It turns out that President Trump, who turned a 1970s loan from his father into a multibillion-dollar fortune as a builder and real estate developer, knows something about what constitutes a good deal on property.
Trump has come under fire from critics at home and abroad since he canceled an upcoming trip to Great Britain to cut the ribbon opening the new U.S. Embassy in London.
The president tweeted that he made the move just days before the planned official visit as a protest against the decision to sell the old embassy in Mayfair “for peanuts” to relocate in a less desirable part of the capital city.
Trump attributed the decision to his predecessor, Barack Obama, which was disputed by Democrats who claimed that it had been made in the last year of the George W. Bush administration.
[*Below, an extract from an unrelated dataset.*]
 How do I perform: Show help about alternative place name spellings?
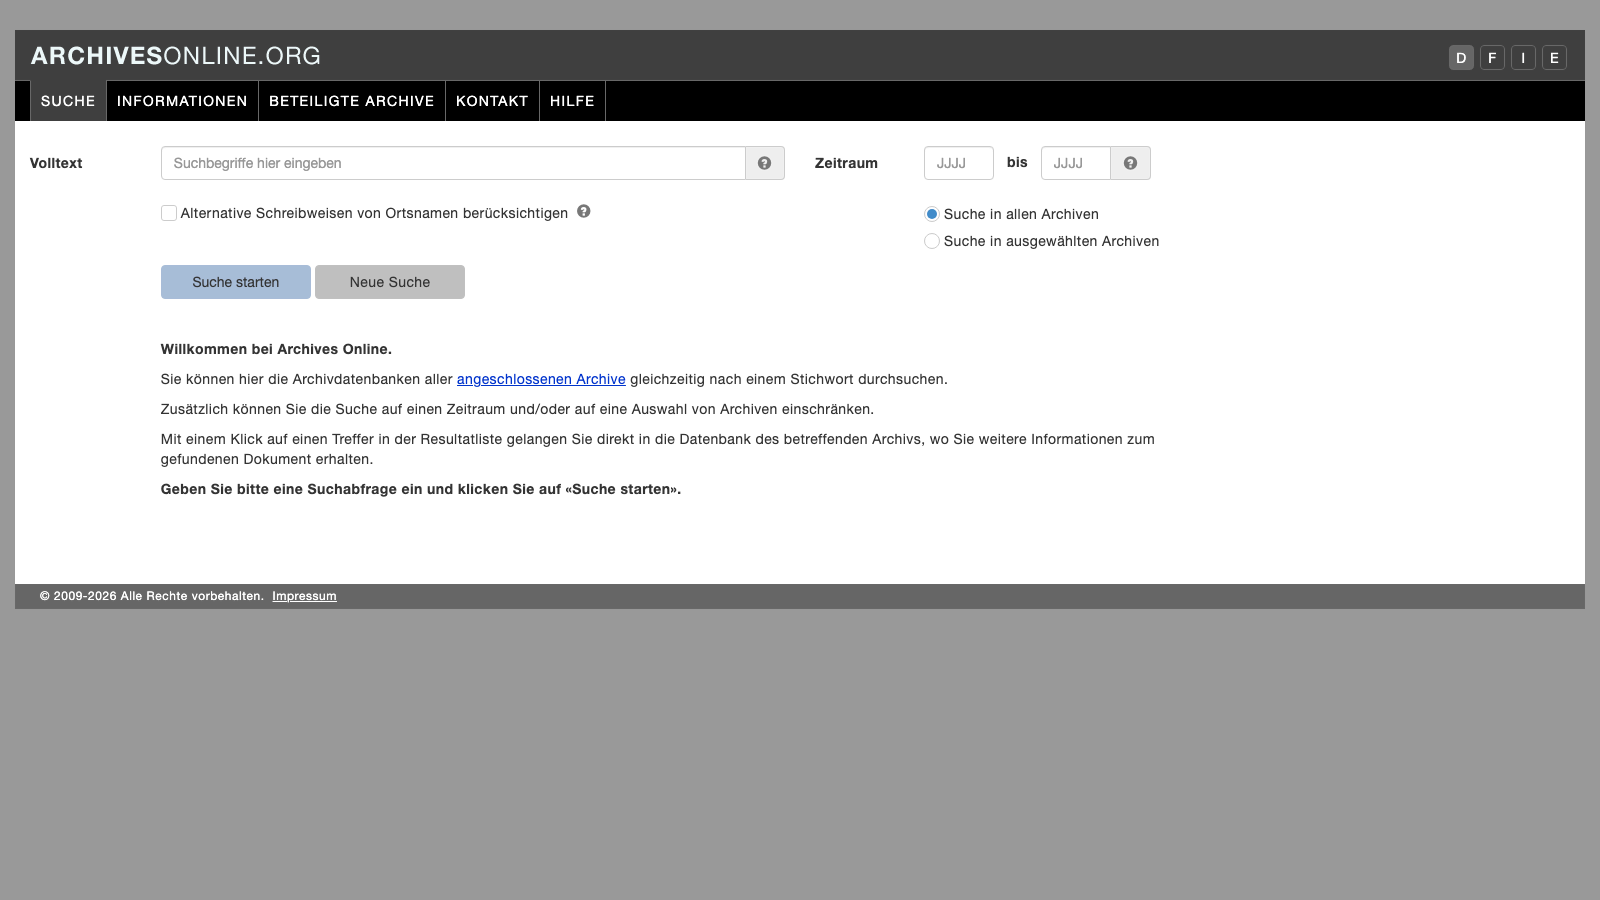pos(585,212)
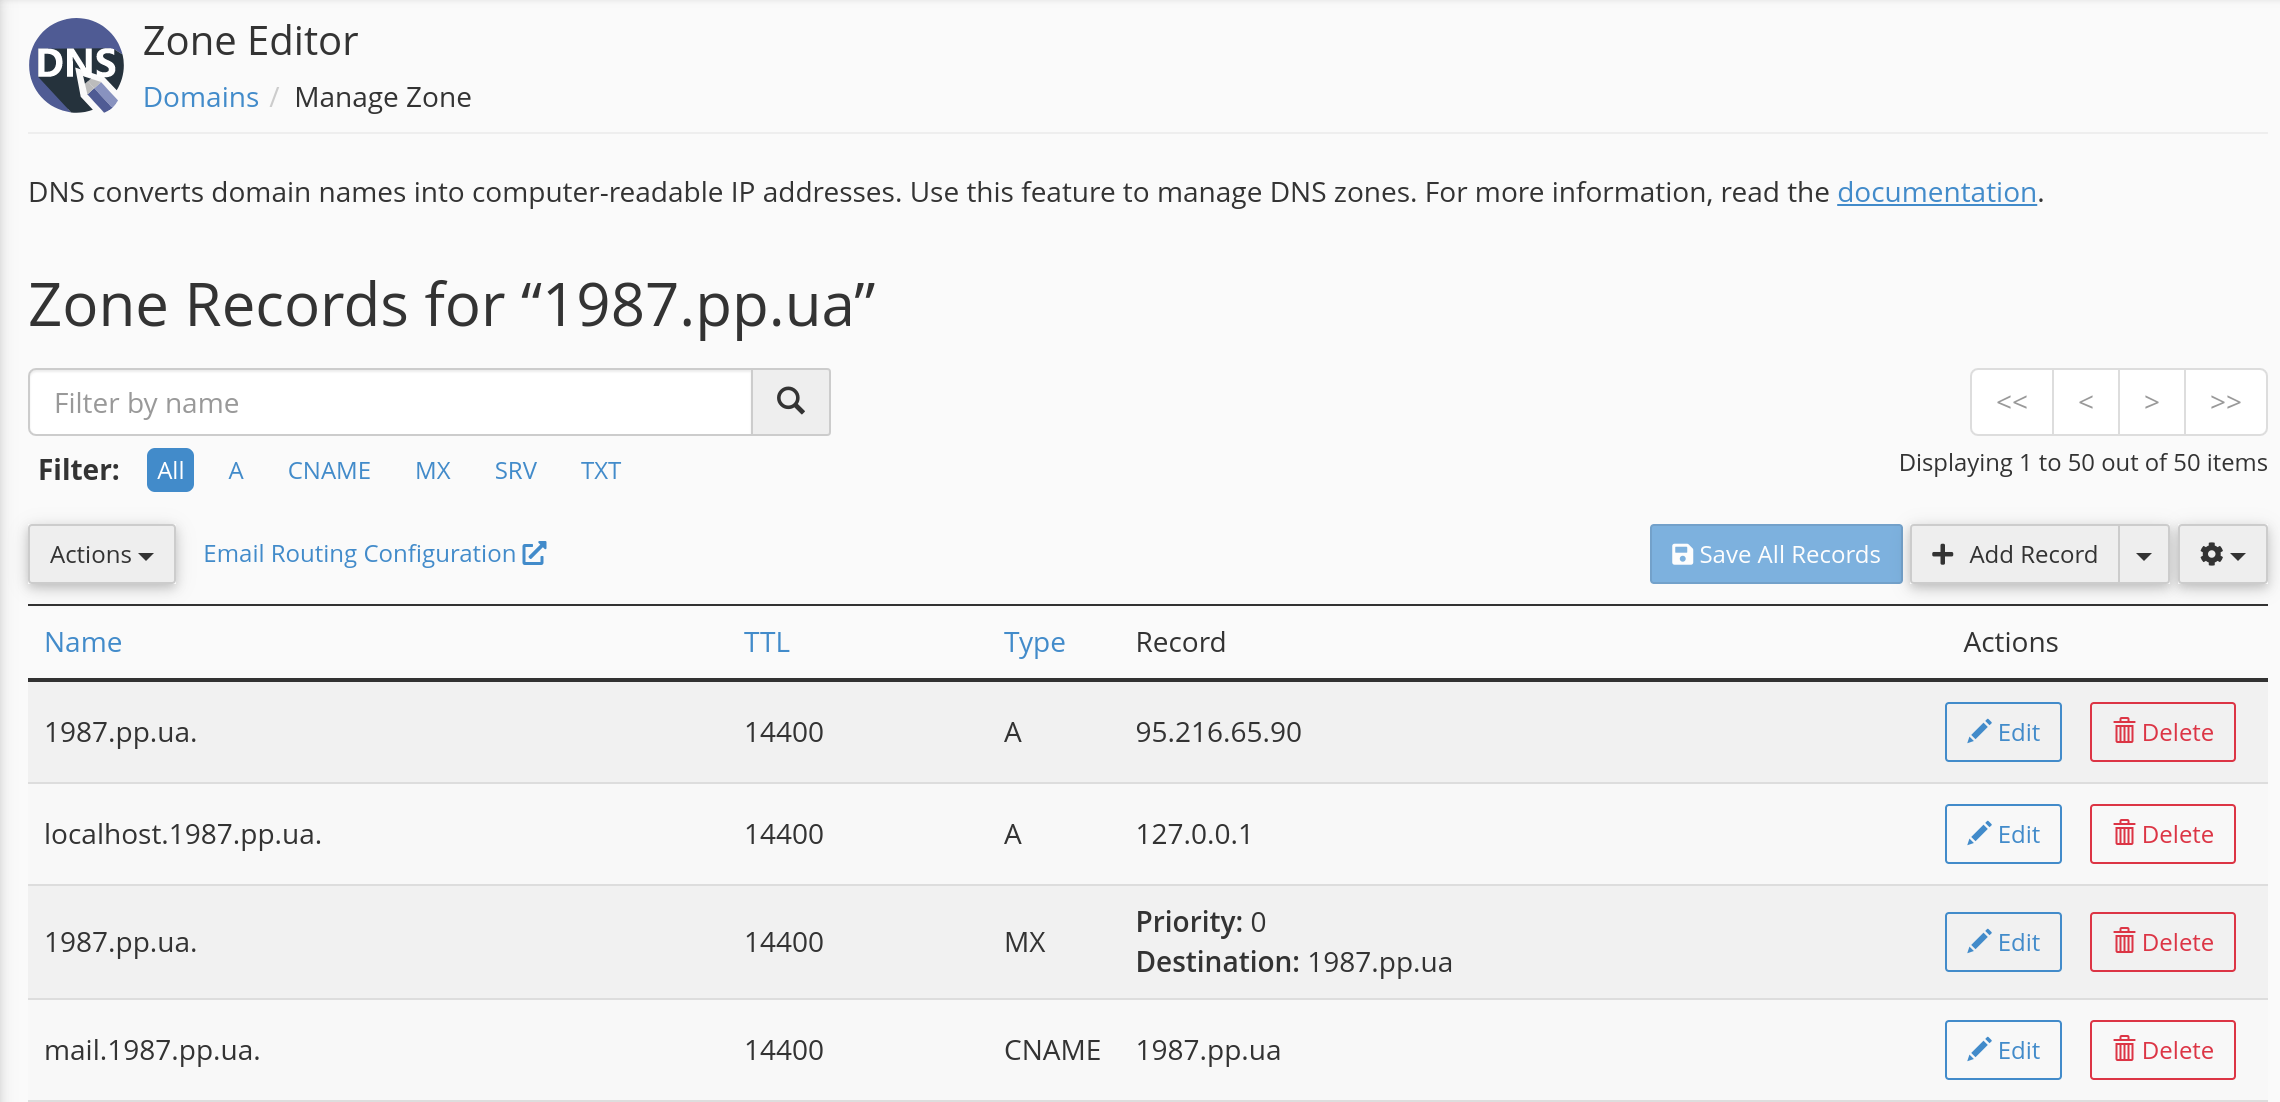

The president was correct that although the initial decision was made during the President George W. Bush administration, the deal was finalized by President Obama in 2009.
The old embassy was located in Mayfair, the most exclusive and wealthiest area of London, and was leased to the U.S. for 999 years in 1954.
It was sold to representatives of the Qatari royal family for “hundreds of millions less” than it was valued at by experts.
Documents from the United Kingdom Registry show that the building was sold for $431 million, far below the $687 million property experts had estimated.
The new embassy building, which has cost the U.S. $1 billion, is located in a remote area of London that property developers hope will become desirable within the next 25 to 50 years.
Trump critics in London claimed he backed out of the ceremony because he feared the widespread protests that have been threatened if the American president visits there.
Sadiq Khan, mayor of London, has gone so far as to say that Trump is not welcome in the city and recommended that Parliament and Queen Elizabeth II refuse to honor invitations issued to the president.
The Qataris have announced their intention to refurbish the old embassy into a five-star hotel at a cost of $1.4 billion.
Secretary of State Rex Tillerson will do the honors at the ribbon cutting to open the new embassy on January 23.
Do you think President Trump should make plans to go to Great Britain sometime in the next year regardless of threatened protests?